Queries run against a model of your choice. For most use cases, we recommend using Meta Llama 3.

Running a single query

Use chat.completions.create to send a single query to a chat model:

import os
from together import Together

client = Together()

response = client.chat.completions.create(
    model="meta-llama/Meta-Llama-3-8B-Instruct-Turbo",
    messages=[{"role": "user", "content": "What are some fun things to do in New York?"}],
)

print(response.choices[0].message.content)
import Together from "together-ai";

const together = new Together();

const response = await together.chat.completions.create({
  model: "meta-llama/Meta-Llama-3-8B-Instruct-Turbo",
  messages: [{ role: "user", content: "What are some fun things to do in New York?" }],
});

console.log(response.choices[0].message.content)
curl -X POST "https://api.together.xyz/v1/chat/completions" \
     -H "Authorization: Bearer $TOGETHER_API_KEY" \
     -H "Content-Type: application/json" \
     -d '{
     	"model": "meta-llama/Meta-Llama-3-8B-Instruct-Turbo",
     	"messages": [
     		{"role": "user", "content": "What are some fun things to do in New York?"}
     	]
     }'

The create method takes in a model name and a messages array. Each message is an object that has the content of the query, as well as a role for the message's author.

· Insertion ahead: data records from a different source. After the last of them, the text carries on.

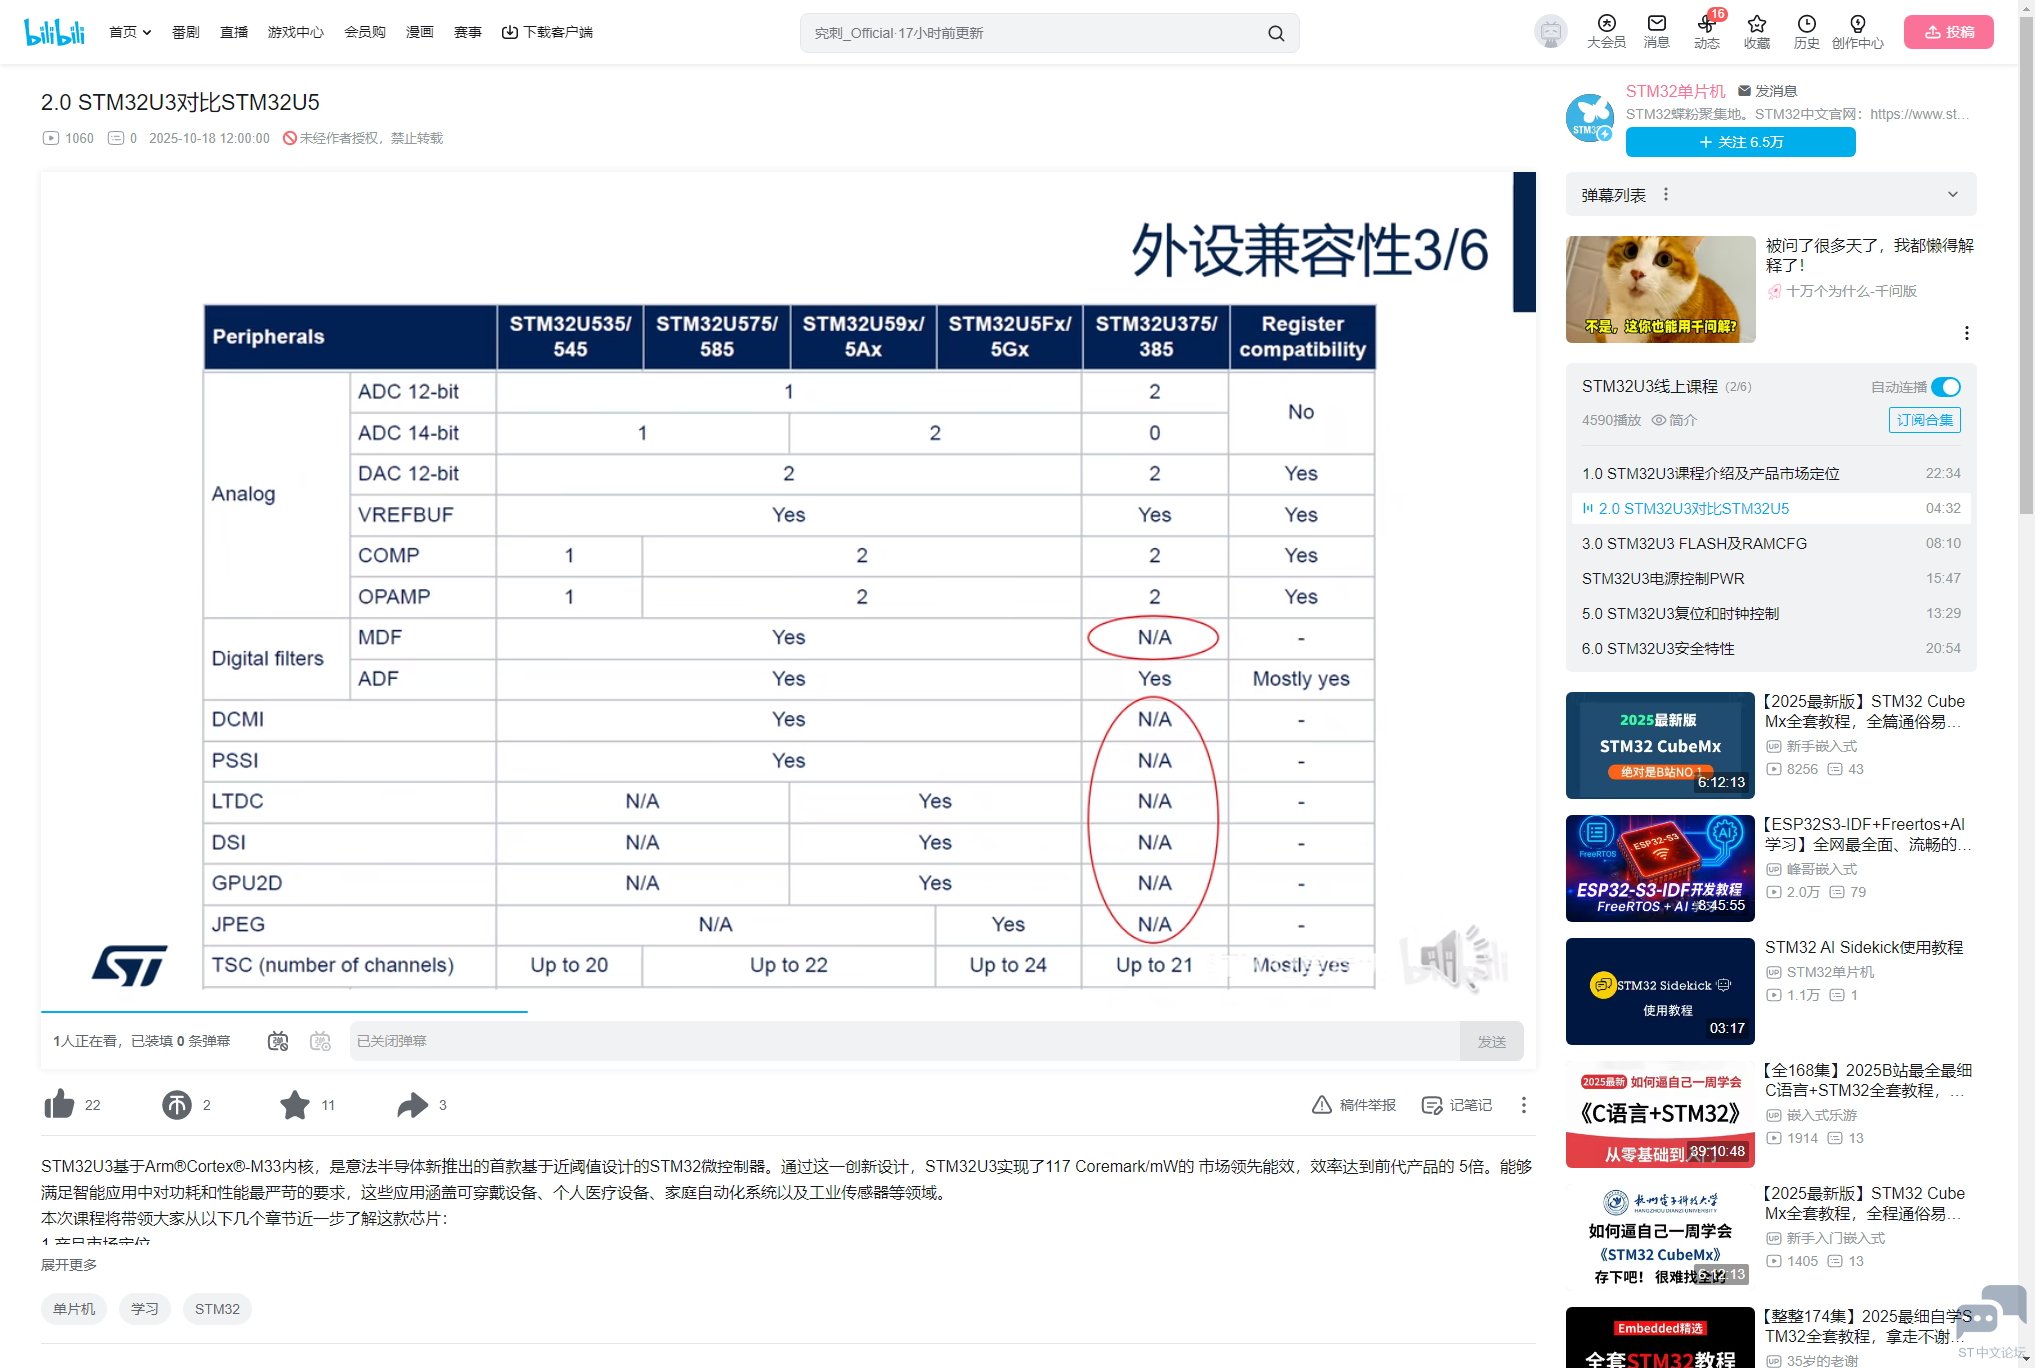Viewport: 2035px width, 1368px height.
Task: Toggle the auto-play switch off
Action: pos(1945,387)
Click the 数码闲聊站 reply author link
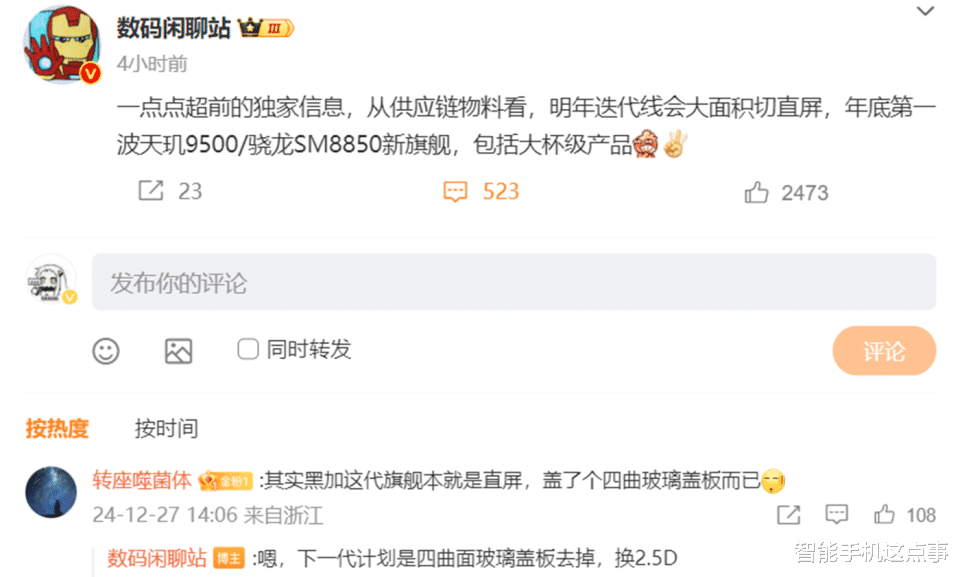The image size is (960, 577). point(157,558)
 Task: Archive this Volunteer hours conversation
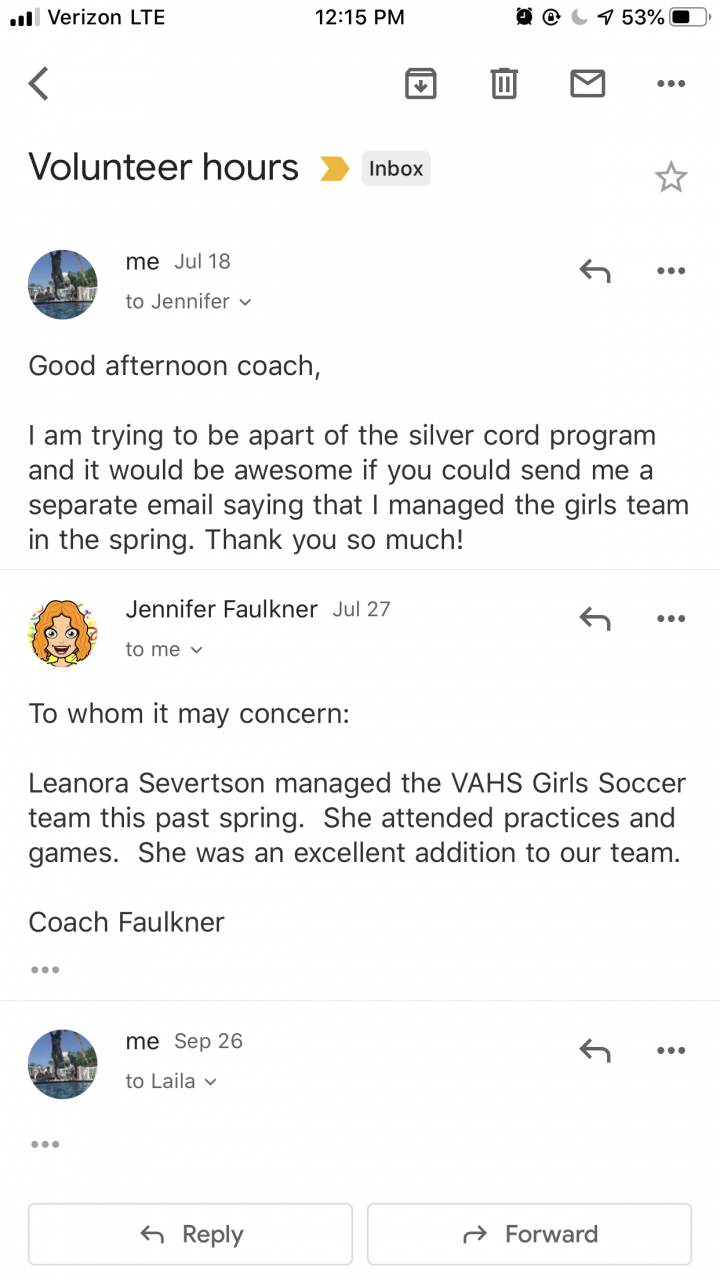(421, 84)

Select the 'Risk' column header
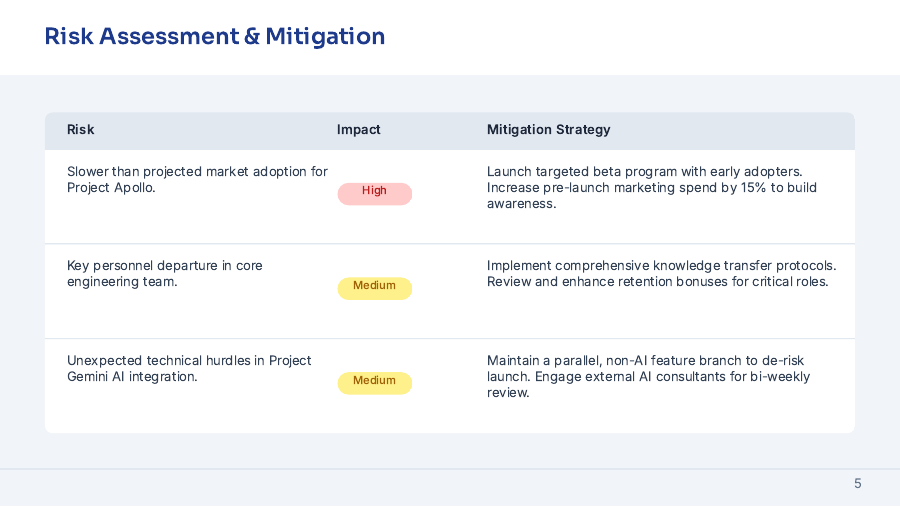click(x=81, y=130)
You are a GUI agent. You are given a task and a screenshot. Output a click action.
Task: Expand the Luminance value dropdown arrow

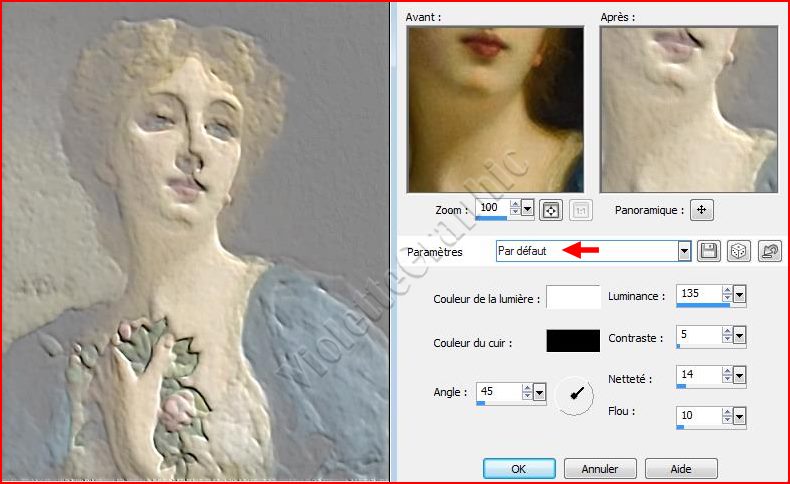tap(740, 295)
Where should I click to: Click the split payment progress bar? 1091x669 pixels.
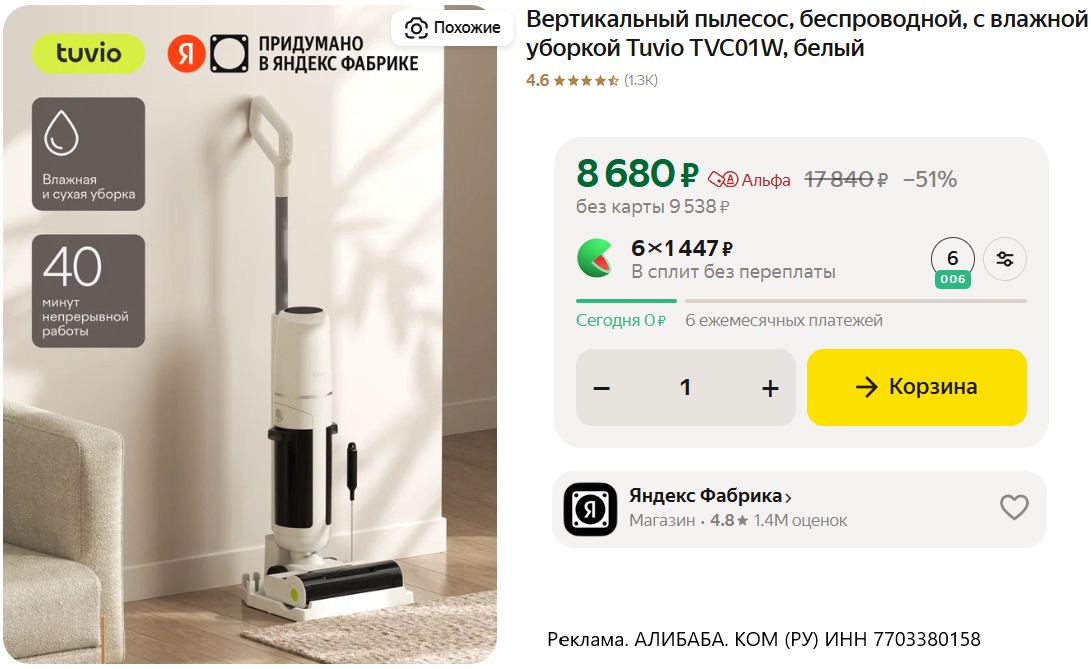801,301
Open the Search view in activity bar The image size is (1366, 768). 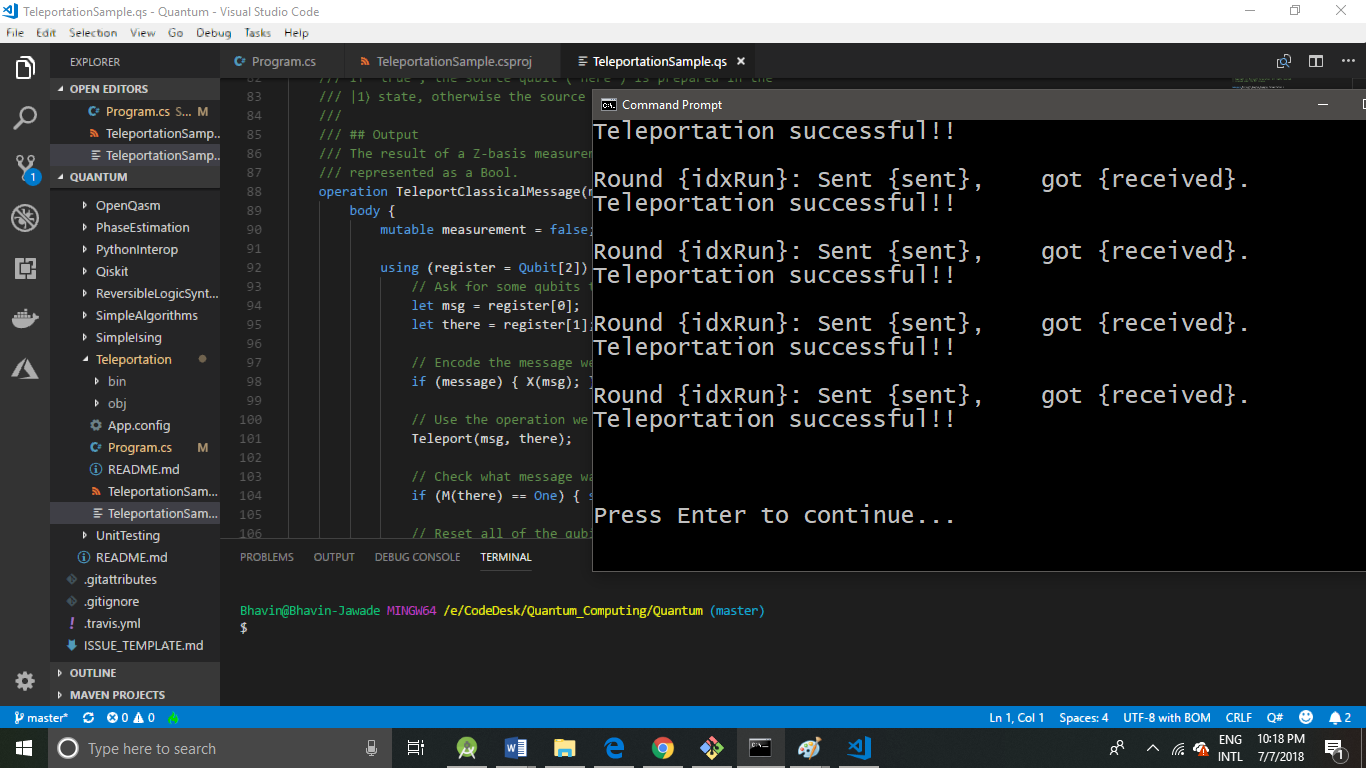[x=25, y=118]
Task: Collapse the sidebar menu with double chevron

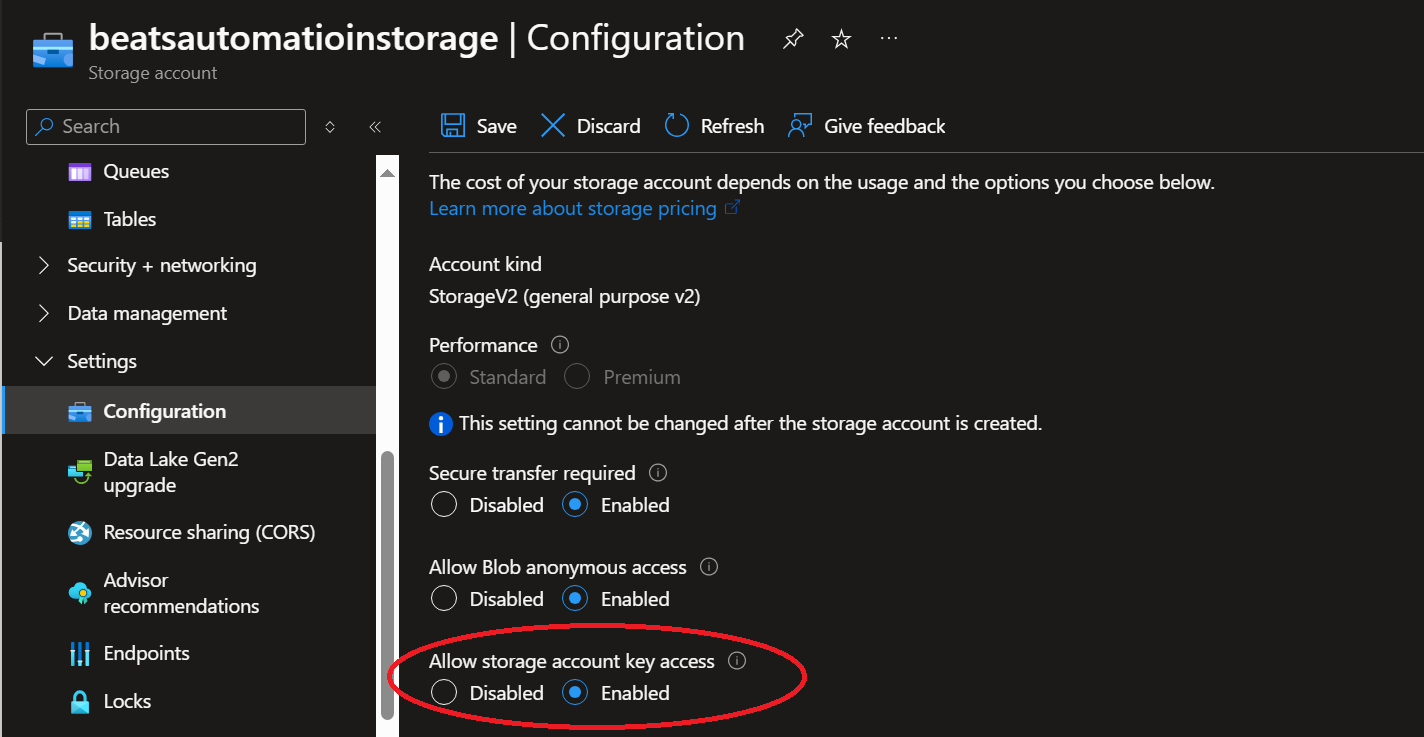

In the example above, you can see that we're using "user" for the role. The "user" role tells the model that this message comes from the end user of our system – for example, a customer using your chatbot app.

The other two roles are "assistant" and "system", which we'll talk about next.

Having a long-running conversation

Every query to a chat model is self-contained. This means that new queries won't automatically have access to any queries that may have come before them. This is exactly why the "assistant" role exists.

The "assistant" role is used to provide historical context for how a model has responded to prior queries. This makes it perfect for building apps that have long-running conversations, like chatbots.

To provide a chat history for a new query, pass the previous messages to the messages array, denoting the user-provided queries with the "user" role, and the model's responses with the "assistant" role:

import os
from together import Together

client = Together()

response = client.chat.completions.create(
    model="meta-llama/Meta-Llama-3-8B-Instruct-Turbo",
    messages=[
      {"role": "user", "content": "What are some fun things to do in New York?"},
      {"role": "assistant", "content": "You could go to the Empire State Building!"},
      {"role": "user", "content": "That sounds fun! Where is it?"},
    ],
)

print(response.choices[0].message.content)
import Together from "together-ai";

const together = new Together();

const response = await together.chat.completions.create({
  model: "meta-llama/Meta-Llama-3-8B-Instruct-Turbo",
  messages: [
    { role: "user", content: "What are some fun things to do in New York?" },
    { role: "assistant", content: "You could go to the Empire State Building!"},
    { role: "user", content: "That sounds fun! Where is it?" },
  ],
});

console.log(response.choices[0].message.content);
curl -X POST "https://api.together.xyz/v1/chat/completions" \
     -H "Authorization: Bearer $TOGETHER_API_KEY" \
     -H "Content-Type: application/json" \
     -d '{
     	"model": "meta-llama/Meta-Llama-3-8B-Instruct-Turbo",
     	"messages": [
        {"role": "user", "content": "What are some fun things to do in New York?"},
        {"role": "assistant", "content": "You could go to the Empire State Building!"},
        {"role": "user", "content": "That sounds fun! Where is it?" }
     	]
     }'

How your app stores historical messages is up to you.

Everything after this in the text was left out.